This week I'm participating in a Hackers residency in Nantes. But what exactly is a "hackers residency" or "Hackers in residence"?

It's simple: you take a place, preferably a cool one, a group of hackers (I'll come back to this term), you let it brew for a short period and you get… something, in principle a product but we could simply talk about artifacts, prototypes, applications, physical machines, etc… But not just slides. Otherwise we'd call it a McKinsey seminar.

When I talk about hackers, be careful I'm not talking about the person who hacked your credit card last month. For lack of a more appropriate term, we'd rather talk about tinkerers. People who seek to solve problems by sometimes taking a few shortcuts.

A hacker residency is, in spirit, a direct descendant of hackerspaces, shared community spaces that emerged in the 1980s/90s. In essence, there are already Hackers who move from one place to another to share, test and experiment.

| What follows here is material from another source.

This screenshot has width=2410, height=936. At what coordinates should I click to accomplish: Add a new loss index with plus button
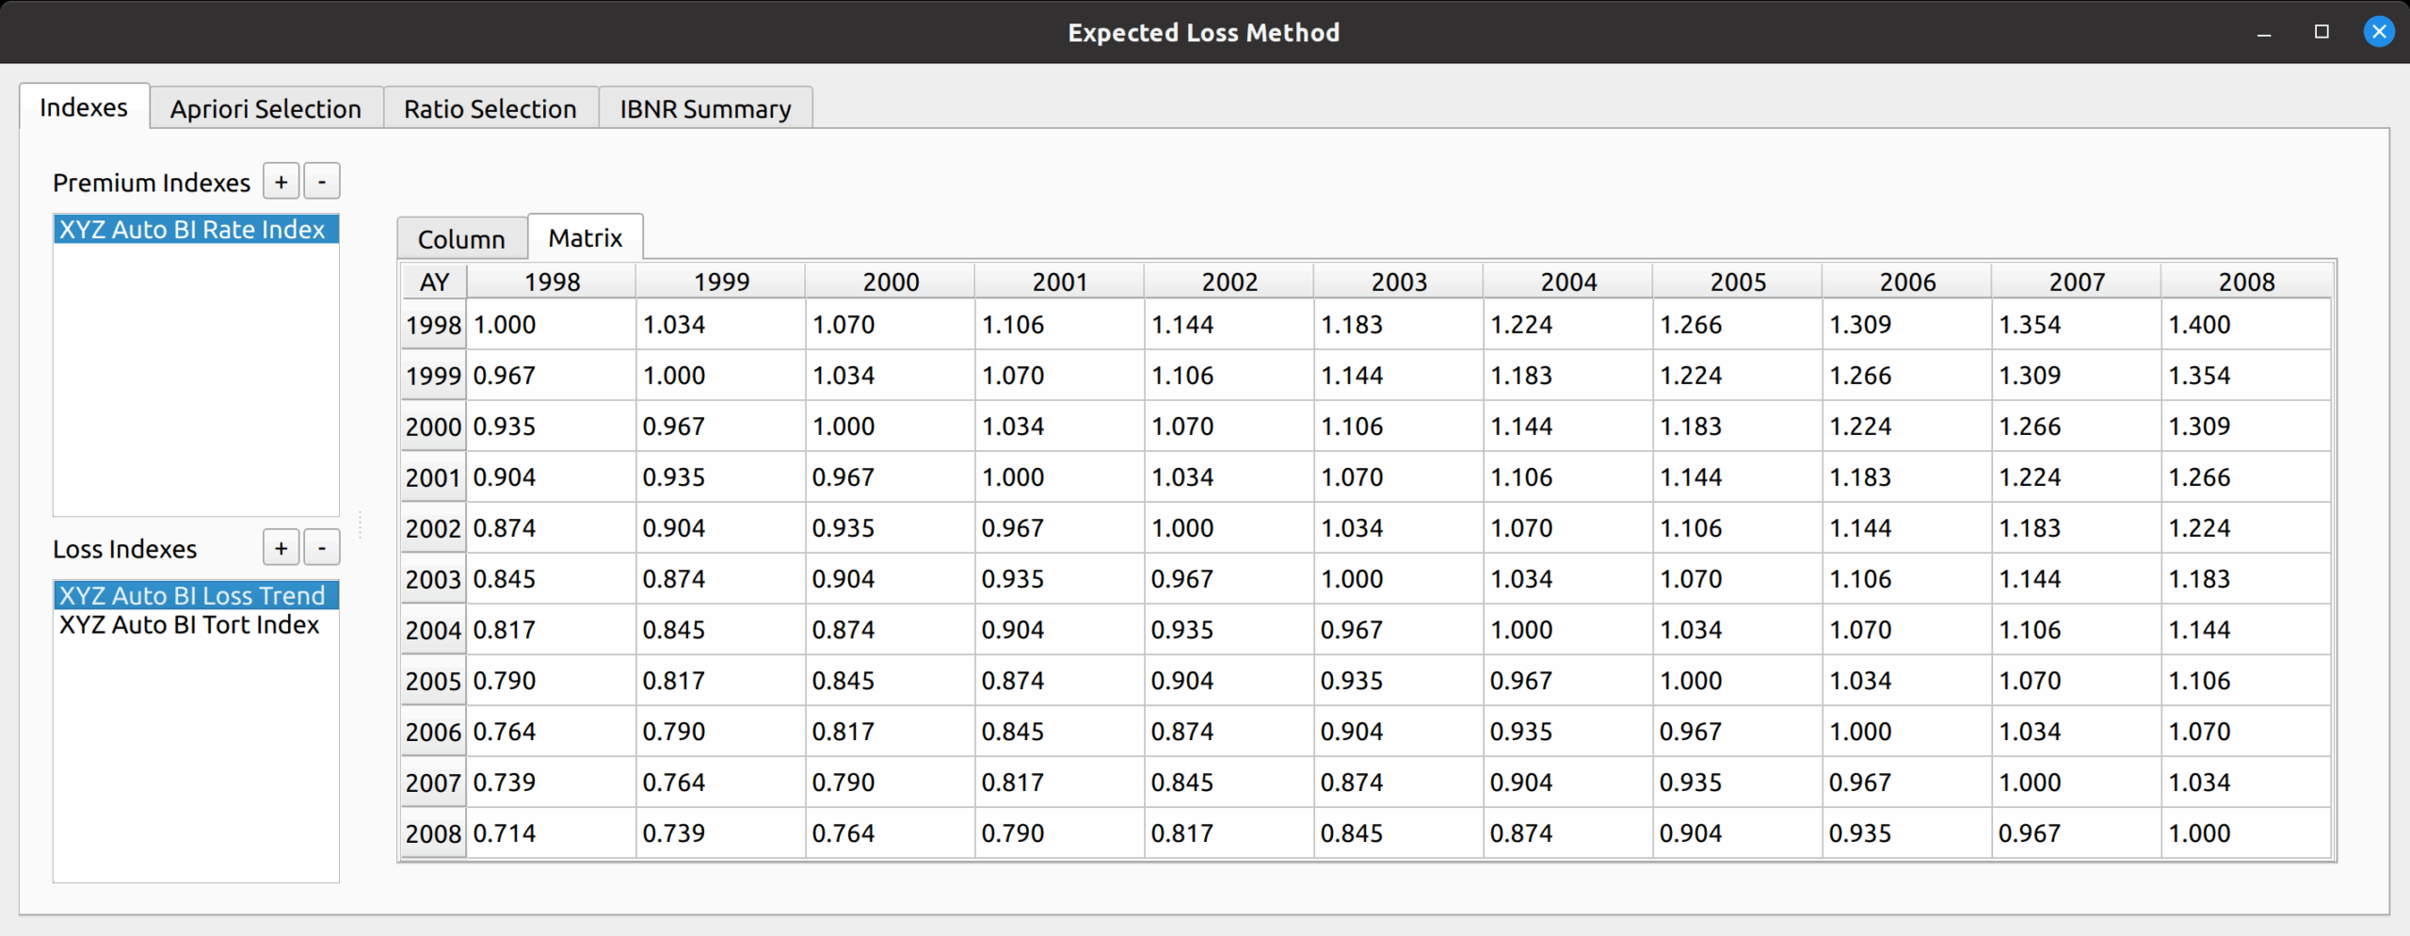click(281, 548)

For Hackers residencies, the concept is strengthened with a principle: what if we invited a hacker from another country, gave him an access badge, a couch to sleep on and let him code, hack hardware or volunteer to give workshops for a month? The concept of Hacker-in-Residence was born.

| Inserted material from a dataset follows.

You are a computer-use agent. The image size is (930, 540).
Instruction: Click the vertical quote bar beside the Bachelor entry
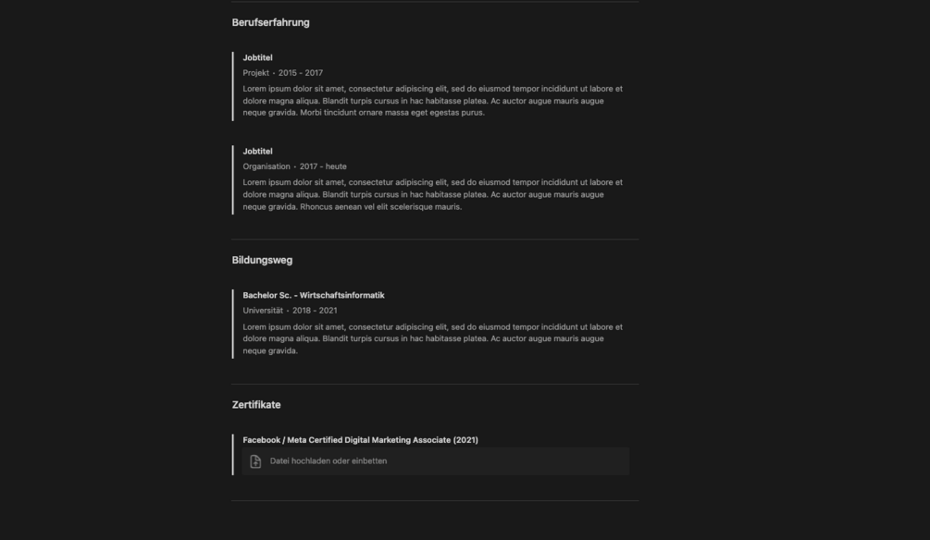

And even if the lineage isn't direct, we find a historical kinship with the artist-in-residence model. The principle remains the same: invite artists, provide them with a place to express themselves, often with other artists. In short, the same fight—to create places, sometimes temporary, dedicated to creation.

Anyway, I'm in Nantes for the week with 13 other people to discuss, build things, test, and incidentally, have fun!